Der ALH (Advanced Light Helicopter) ist ein gemeinsames Projekt von Eurocopter und der indischen HAL. Den Erstflug absolvierte der ALH am 20. August 1992 in Bangalore. Aufgrund von US-Sanktionen nach den indischen Atomtests 1998 verzögerte sich die geplante Lieferung der ursprünglich vorgesehenen Triebwerke erheblich; die Maschine wurde daraufhin auf eine Version der Turbomeca TM 333-2B2 mit 746 kW Leistung umkonstruiert. Die Auslieferung an die indischen Streitkräfte begann schließlich im Januar 2002 – neun Jahre nach dem Erstflug – zunächst an die indische Küstenwache, gefolgt von Versionen für Armee, Marine und Luftwaffe.

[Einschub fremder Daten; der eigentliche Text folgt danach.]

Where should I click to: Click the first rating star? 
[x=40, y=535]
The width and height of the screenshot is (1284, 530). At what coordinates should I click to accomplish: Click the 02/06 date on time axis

HAL war für das Design des Hubschraubers und der Systeme sowie für die Herstellung und Montage der Prototypen sowie für die System- und Flugtests verantwortlich. Eurocopter hingegen steuerte die Entwicklungserfahrung bei, stellte die Rotorblätter, testete den Hauptrotor und entwickelte das neue, wartungsfreie Vibrationsdämpfungssystem ARIS (Anti-Resonance Vibration Isolation System). Auch verfügt der ALH über ein neues Getriebesystem mit Namen IDS (Integriertes Dynamisches System), welches wesentlich leichter als herkömmliche Getriebe ist.
Die militärische Version trägt die Bezeichnung "Dhruv", ein Wort aus dem Sanskrit, das Polarstern bedeutet. Im Laufe der Jahre entstanden zahlreiche Weiterentwicklungen: Die verbesserte Version Dhruv Mk.III erhielt leistungsstärkere Shakti-Turbinen (eine Gemeinschaftsentwicklung von Turbomeca und Indien, auch als Ardiden 1H bekannt) sowie neue Selbstschutzsysteme. Die bewaffnete Variante Rudra bildet heute einen wichtigen Bestandteil der indischen Heeresfliegerkräfte; allein die indische Armee betreibt 145 Dhruv, davon 75 in der Rudra-Ausführung. Am 30. Dezember 2025 absolvierte mit dem Dhruv NG (New Generation) die neueste Version ihren Erstflug, mit der HAL erstmals gezielt auch zivile Marktanteile gewinnen möchte, nachdem bislang ausschließlich militärische Varianten verkauft werden konnten.